Re:Already slashdottted... by Neop2Lemus (Score:1) Saturday December 06, @06:35PM
Re:Already slashdottted... (Score:5, Insightful)
by Kennric (22093) on Saturday December 06, @07:33PM (#7650852)
(http://www.hypothetical.net/kennric/)
I don't mean to insult you personally, but I must take issue with that argument. It's idiotic, and I get sick of hearing it.

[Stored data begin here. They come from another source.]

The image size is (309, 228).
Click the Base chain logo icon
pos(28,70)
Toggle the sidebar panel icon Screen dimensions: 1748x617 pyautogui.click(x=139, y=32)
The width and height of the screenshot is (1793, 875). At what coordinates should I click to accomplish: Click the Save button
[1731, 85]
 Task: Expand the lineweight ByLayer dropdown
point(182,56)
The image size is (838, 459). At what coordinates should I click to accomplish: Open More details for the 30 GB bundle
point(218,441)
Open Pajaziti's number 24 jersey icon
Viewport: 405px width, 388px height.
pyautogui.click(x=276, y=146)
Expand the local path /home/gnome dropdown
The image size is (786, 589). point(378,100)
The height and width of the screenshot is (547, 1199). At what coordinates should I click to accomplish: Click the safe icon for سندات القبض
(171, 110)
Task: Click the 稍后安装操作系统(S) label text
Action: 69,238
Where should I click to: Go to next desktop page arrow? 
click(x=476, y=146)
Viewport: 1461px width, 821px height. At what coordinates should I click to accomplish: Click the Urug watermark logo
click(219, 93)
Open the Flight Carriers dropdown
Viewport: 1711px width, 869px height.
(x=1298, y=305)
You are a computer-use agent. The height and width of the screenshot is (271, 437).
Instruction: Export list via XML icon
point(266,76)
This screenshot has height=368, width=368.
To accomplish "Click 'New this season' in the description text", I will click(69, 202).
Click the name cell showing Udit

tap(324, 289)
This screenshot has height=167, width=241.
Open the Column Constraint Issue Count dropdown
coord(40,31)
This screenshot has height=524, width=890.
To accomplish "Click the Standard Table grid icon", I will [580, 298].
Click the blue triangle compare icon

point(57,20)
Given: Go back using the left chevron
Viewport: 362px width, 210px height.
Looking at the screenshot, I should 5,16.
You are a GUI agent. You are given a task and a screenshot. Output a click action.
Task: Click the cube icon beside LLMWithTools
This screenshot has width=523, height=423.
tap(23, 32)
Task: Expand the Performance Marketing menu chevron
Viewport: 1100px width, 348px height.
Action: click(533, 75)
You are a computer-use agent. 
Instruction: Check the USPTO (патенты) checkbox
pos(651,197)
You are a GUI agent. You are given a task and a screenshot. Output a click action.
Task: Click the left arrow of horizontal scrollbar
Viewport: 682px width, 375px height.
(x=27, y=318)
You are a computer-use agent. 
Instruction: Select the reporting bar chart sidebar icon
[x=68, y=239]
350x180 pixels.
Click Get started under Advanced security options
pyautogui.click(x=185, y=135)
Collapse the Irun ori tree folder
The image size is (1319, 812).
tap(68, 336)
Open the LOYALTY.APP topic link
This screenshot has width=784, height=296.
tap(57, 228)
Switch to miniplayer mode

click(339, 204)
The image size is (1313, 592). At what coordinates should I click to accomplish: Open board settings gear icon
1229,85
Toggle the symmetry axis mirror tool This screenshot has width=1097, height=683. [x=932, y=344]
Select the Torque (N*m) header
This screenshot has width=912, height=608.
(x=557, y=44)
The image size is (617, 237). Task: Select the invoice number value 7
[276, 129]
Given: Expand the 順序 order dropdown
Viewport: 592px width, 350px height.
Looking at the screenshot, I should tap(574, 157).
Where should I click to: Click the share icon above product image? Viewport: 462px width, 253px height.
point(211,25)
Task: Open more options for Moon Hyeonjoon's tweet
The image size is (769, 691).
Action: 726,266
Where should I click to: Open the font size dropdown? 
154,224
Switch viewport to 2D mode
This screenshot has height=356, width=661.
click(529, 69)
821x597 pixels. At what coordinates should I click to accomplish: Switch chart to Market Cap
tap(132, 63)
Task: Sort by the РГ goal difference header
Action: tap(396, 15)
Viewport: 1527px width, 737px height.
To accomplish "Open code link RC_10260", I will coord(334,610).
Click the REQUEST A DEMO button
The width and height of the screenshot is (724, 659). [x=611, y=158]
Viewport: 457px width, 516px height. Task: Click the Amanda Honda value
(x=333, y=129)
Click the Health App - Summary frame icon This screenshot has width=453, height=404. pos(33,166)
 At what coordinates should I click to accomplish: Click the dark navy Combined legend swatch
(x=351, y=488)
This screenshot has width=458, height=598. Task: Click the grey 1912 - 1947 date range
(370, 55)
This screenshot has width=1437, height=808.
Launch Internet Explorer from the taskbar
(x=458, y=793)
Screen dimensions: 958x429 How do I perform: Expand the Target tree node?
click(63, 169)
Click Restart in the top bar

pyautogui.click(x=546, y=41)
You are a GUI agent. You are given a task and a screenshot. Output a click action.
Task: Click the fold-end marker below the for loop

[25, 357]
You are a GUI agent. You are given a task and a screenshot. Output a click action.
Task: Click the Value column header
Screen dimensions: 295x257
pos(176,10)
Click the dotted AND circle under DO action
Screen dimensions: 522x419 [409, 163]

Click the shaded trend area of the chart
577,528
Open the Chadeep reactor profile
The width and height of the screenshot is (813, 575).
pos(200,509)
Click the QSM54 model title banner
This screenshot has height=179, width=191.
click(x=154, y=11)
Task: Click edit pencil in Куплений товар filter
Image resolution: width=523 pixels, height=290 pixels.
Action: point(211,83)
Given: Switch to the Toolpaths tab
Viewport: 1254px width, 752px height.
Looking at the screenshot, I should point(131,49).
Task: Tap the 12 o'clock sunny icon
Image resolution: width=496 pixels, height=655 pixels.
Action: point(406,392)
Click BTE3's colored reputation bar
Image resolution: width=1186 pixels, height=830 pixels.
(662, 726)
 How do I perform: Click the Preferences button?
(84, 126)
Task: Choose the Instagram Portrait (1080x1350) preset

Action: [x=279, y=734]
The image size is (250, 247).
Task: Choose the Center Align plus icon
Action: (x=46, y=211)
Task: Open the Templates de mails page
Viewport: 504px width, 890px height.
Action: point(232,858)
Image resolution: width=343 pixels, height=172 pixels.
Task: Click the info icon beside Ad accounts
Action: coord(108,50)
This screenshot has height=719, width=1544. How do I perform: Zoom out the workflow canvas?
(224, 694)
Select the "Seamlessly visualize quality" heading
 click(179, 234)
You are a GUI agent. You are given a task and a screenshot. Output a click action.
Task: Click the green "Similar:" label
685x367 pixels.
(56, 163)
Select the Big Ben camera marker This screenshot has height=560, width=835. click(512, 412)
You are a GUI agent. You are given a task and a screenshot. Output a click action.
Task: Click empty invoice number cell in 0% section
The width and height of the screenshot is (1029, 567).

Personal pages are important and necessary, and they embody what the web is meant to be - a commons where anyone can communicate anything with anyone. A lousy web page demands no more bandwidth than it should, if its lousy, no one looks. They don't pollute good search engines, either, because good search engines index pages by how relevant is the information they contain (ok, I know thats an ideal, but the flaw is a flaw in the search engine, not the number of personal pages). I frequently find answers to technical questions in small blogs and personal web pages. I don't see bad poems or cat pictures, because I don't search for them.
Just to drive the point home, think about what it would take to 'fix' this 'problem'.
Let only geniuses put up web pages? Ok, who decides who is a genius, who vetts what is good content and what isn't? Corporations? Governemnts? Comittees? How do you enforce it, a web page license? Who issues it?
I think what you are looking for is not the Internet, but TV, where content is vetted and professionally produced, and delivered in easy to consume chunks.
The Internet is not a content delivery medium, it is a communications medium, and that means people communicating, whatever they damn well want to whoever will listen. And it has to be open to every idiot with a bad poem, too, because the alternative is for it to just becomes a one-way delivery system. You should revel and delight in the existance of personal web pages, they are a good and healthy sign of a properly functioning communications medium. Revel and delight in the fact that you can toss one up if you want, when you do have something to say - even if no one really cares what you have to say.
Futhermore, you don't have to look at anything on the web you don't want to, you don't even have to skip past it, or setup a filter to block it. Thats a glorious and amazing thing, think about it. Everyone on the world with access to a computer can toss anything they want into the pool of information, absolutely anything. And how much does this affect you finding or reading Slashdot? At the same time, if you want, you can read any one of those endless bits of information flying around, the bad poem, the cat picture, the firsthand account of the bombing in Bagdad. This would not be possible in any scheme where content was vetted, licensed or controlled.
Sigh. Sorry for the rant, just pisses me off when people think bad web pages are the web's big problem, when the alternative is corporate/government controlled content-delivery.
Anyway, I commend you on not putting a web page up if you have nothing to say. If only 1 person wants to read it, though, a web page is worth putting up, and if no one does, then putting it up isn't hurting the millions who aren't reading it.
Do we NEED any of it? No, you NEED nothing more than water, air, food and shelter. So destroy everythign that isn't food, water, air, shelter? Sheesh.